*Texto dado:*
^^^^^^^^^^^^^^^^

Desde el punto de vista ético no hay demasiada diferencia entre obligar a confinarse y obligar a vacunarse. Ambas limitan la autonomía y la libertad. Y ambas comportan riesgos y sacrificios individuales. Lo que cambia es la proporcionalidad. Precisamente porque ahora disponemos de vacunas, la naturaleza del riesgo es diferente. Al principio de la pandemia, el enorme sacrificio del confinamiento estaba justificado porque la cifra de muertes era abrumadora y el sistema sanitario estaba en riesgo inminente de colapso. Pero en el caso de la covid-19, la mortalidad está asociada a la edad y ciertas condiciones de salud. Con la mayoría de las personas vulnerables ya vacunadas, la mortalidad cae en picado. El riesgo entre las personas jóvenes es muy bajo, pero no desaparece: se estima que entre los menores de 30 años, uno de cada cien infectados tendrá que ingresar en el hospital, uno de cada 200 necesitará cuidados intensivos y uno de cada 15.000 morirá.

Esto plantea una cuestión muy difícil de dilucidar: ¿Qué número de vidas consideramos aceptable sacrificar en aras a la libertad individual? Podríamos responder que cualquier muerte evitable es ya demasiado, pero eso no nos lleva a prohibir el tráfico en las ciudades a pesar de que la contaminación también mata.

Los partidarios de la obligatoriedad argumentan que el coste individual de la vacunación sigue siendo muy inferior al beneficio colectivo. Lograr la inmunidad de grupo no solo protege a cada uno de los individuos, sino que evita que el virus circule y tenga la oportunidad de mutar a variantes resistentes a las vacunas, lo cual sería una catástrofe. También argumentan que con la vacunación obligatoria, las cargas de la inmunidad colectiva se reparten de manera uniforme.

La principal objeción a la obligatoriedad es que se pueden lograr los mismos fines con persuasión y además, el hecho de imponer algo que afecta a la autonomía y a la libertad de la persona, puede ser contraproducente y alentar, como ya se ha visto en Francia, los movimientos antivacuna. La legislación española reconoce el derecho del paciente a rechazar un tratamiento, incluso cuando le reporta un beneficio personal claro. Hoy nadie discute la obligación de ponerse el cinturón de seguridad o llevar casco si se va en moto. Son medidas que han salvado muchas vidas. Pero la percepción de las vacunas no es la misma. Y sobre todo, el riesgo no es el mismo para todos. Eso es lo que complica el debate.

^^^^^^^^^^^^^^^^

*Material proporcionado:*
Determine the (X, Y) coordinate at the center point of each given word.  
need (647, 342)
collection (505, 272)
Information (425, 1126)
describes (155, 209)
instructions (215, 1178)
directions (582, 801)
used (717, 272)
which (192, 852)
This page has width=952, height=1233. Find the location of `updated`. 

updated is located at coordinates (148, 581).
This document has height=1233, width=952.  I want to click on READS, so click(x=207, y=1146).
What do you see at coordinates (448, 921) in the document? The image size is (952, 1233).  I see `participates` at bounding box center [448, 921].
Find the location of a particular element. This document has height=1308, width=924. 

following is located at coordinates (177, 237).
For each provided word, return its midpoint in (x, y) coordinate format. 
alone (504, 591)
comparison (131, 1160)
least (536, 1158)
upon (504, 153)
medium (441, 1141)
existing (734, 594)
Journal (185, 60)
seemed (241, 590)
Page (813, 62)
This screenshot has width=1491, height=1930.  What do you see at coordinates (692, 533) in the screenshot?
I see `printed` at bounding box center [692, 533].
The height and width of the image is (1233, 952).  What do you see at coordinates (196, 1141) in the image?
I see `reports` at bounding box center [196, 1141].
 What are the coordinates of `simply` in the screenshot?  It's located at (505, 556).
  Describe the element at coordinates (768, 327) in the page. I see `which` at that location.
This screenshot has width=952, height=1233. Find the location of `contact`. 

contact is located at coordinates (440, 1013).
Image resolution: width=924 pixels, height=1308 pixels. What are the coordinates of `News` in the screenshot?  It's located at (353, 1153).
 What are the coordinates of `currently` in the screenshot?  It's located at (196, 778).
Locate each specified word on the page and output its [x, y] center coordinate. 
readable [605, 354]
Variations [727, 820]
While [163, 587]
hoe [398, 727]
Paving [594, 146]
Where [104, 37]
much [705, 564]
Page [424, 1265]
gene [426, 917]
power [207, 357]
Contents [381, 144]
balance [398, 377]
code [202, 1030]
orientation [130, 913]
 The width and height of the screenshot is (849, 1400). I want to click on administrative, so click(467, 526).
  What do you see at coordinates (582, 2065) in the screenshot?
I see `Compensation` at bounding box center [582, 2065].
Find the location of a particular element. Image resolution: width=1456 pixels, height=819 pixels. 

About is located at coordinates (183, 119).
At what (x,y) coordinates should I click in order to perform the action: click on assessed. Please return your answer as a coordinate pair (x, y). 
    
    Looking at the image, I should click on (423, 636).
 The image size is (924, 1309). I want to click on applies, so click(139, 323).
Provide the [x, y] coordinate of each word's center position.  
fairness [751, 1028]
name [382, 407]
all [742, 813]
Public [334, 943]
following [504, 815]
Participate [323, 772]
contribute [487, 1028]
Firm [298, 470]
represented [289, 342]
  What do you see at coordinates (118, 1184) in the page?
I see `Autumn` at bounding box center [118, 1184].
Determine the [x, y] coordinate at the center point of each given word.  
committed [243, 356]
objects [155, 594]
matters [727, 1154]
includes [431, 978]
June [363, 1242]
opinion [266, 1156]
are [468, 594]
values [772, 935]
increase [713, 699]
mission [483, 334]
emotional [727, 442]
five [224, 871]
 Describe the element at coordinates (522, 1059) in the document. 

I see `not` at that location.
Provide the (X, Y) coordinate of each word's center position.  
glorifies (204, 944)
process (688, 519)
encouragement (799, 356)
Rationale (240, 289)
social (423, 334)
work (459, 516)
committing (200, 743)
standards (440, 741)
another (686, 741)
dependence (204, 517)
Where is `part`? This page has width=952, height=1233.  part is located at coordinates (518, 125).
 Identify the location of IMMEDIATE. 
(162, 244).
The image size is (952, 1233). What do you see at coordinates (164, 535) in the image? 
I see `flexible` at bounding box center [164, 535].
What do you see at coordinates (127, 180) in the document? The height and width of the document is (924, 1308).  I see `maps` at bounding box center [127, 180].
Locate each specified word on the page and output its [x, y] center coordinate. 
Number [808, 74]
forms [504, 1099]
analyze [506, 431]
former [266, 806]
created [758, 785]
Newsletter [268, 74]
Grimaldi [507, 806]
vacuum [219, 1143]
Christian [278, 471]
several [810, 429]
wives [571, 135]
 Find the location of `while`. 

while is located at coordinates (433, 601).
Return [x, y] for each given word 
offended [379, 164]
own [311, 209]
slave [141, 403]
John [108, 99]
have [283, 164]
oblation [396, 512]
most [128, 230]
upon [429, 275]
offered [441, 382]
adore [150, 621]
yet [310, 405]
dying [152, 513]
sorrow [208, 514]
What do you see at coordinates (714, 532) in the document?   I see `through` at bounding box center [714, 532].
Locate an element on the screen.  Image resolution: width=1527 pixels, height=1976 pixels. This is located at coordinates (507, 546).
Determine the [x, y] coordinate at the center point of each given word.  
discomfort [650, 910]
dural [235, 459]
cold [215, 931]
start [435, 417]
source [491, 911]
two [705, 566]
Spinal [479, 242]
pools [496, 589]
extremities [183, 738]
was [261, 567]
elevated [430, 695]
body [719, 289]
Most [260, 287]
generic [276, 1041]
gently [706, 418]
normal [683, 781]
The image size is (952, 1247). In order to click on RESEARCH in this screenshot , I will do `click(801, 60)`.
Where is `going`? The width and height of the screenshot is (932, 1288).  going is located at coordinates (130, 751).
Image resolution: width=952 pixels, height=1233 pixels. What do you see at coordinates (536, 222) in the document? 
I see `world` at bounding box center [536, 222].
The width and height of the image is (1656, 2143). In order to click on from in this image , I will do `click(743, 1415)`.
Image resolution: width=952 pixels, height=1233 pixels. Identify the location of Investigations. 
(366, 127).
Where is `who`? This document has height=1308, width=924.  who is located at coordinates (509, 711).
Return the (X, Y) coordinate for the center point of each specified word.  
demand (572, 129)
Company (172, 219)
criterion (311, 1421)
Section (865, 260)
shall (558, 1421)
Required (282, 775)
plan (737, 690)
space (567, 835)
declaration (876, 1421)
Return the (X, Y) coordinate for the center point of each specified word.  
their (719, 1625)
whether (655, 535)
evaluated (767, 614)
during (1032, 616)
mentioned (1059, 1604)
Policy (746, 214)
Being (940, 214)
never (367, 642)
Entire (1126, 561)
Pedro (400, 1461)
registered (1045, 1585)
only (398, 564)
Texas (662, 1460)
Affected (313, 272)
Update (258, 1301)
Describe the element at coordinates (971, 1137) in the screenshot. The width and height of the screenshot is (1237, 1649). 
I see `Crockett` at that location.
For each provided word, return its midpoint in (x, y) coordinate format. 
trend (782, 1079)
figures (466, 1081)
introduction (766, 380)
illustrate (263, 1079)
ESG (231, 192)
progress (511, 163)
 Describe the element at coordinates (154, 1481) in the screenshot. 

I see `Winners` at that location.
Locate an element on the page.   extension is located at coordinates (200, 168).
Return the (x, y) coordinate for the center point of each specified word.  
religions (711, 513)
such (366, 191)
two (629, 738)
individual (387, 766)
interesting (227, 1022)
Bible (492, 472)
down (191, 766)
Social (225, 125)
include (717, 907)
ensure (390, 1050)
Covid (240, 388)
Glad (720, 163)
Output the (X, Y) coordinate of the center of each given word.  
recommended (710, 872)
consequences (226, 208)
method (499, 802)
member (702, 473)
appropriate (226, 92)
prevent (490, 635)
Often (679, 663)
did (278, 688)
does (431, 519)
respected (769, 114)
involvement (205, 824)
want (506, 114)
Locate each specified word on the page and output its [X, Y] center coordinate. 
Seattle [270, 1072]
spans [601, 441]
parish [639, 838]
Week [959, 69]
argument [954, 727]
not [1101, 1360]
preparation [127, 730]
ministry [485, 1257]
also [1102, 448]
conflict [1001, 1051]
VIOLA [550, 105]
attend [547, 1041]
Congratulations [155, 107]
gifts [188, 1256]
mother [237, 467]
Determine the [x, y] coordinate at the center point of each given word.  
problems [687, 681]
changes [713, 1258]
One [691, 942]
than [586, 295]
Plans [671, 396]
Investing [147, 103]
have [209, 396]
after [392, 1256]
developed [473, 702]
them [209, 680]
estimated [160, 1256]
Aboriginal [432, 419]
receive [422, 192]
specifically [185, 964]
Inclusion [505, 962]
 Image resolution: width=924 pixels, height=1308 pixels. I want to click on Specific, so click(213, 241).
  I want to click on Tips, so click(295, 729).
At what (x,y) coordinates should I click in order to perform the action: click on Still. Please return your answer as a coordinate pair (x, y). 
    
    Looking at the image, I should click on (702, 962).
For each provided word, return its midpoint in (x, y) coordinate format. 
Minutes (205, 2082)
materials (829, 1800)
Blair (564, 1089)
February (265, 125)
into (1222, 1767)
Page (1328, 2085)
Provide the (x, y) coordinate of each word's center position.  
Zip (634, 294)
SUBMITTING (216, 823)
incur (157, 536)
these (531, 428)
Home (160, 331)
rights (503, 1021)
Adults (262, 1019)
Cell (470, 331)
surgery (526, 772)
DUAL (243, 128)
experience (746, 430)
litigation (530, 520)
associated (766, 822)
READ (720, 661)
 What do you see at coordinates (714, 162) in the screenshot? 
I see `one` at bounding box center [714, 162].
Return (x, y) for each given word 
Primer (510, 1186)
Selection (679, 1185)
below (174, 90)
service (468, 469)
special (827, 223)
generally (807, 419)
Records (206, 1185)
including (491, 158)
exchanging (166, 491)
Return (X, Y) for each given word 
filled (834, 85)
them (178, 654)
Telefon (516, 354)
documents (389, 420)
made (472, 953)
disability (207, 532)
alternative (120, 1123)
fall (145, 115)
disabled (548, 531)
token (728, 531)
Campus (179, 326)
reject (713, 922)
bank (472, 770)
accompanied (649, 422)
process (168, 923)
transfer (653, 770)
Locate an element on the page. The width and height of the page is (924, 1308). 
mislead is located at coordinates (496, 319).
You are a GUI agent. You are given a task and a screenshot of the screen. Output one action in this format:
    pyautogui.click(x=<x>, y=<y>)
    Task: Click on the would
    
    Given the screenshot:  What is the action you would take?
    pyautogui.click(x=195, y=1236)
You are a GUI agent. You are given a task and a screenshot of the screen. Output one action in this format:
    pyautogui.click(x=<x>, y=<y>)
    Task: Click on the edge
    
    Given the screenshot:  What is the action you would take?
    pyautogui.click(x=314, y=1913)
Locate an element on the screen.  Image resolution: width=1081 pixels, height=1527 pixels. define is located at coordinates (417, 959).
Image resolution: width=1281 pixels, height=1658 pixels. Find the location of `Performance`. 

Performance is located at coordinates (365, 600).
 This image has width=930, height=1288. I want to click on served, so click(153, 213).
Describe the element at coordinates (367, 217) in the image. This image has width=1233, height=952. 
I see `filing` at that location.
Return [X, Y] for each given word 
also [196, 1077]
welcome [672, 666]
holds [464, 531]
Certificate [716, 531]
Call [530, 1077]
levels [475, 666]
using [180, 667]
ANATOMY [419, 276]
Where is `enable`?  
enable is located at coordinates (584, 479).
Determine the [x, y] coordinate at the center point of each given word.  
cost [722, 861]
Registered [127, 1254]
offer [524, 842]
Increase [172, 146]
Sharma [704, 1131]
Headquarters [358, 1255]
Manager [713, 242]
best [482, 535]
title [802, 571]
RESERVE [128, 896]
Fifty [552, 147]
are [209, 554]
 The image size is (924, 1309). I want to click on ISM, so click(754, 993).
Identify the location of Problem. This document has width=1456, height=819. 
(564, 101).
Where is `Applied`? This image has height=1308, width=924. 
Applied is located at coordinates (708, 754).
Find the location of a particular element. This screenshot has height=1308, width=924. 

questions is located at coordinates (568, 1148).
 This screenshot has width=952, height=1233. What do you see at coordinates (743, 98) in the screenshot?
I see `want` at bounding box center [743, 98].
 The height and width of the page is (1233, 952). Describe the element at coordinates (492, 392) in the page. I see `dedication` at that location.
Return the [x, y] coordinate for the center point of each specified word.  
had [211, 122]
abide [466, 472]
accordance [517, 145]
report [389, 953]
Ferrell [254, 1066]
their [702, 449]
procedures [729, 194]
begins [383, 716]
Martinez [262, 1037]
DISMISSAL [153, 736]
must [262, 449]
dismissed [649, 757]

^^^^^^^^^^^^^^^^

*Instrucción:* Reescribe el fragmento del texto sobre la vacunación obligatoria que comienza con las palabras que contienen "Esto plantea una" y termina con "de manera uniforme.", poniendo "uso del coche" en lugar de "tráfico". El material es independiente del texto.

*Respuesta:*
Esto plantea una cuestión muy difícil de dilucidar: ¿Qué número de vidas consideramos aceptable sacrificar en aras a la libertad individual? Podríamos responder que cualquier muerte evitable es ya demasiado, pero eso no nos lleva a prohibir el uso del coche en las ciudades a pesar de que la contaminación también mata.

Los partidarios de la obligatoriedad argumentan que el coste individual de la vacunación sigue siendo muy inferior al beneficio colectivo. Lograr la inmunidad de grupo no solo protege a cada uno de los individuos, sino que evita que el virus circule y tenga la oportunidad de mutar a variantes resistentes a las vacunas, lo cual sería una catástrofe. También argumentan que con la vacunación obligatoria, las cargas de la inmunidad colectiva se reparten de manera uniforme.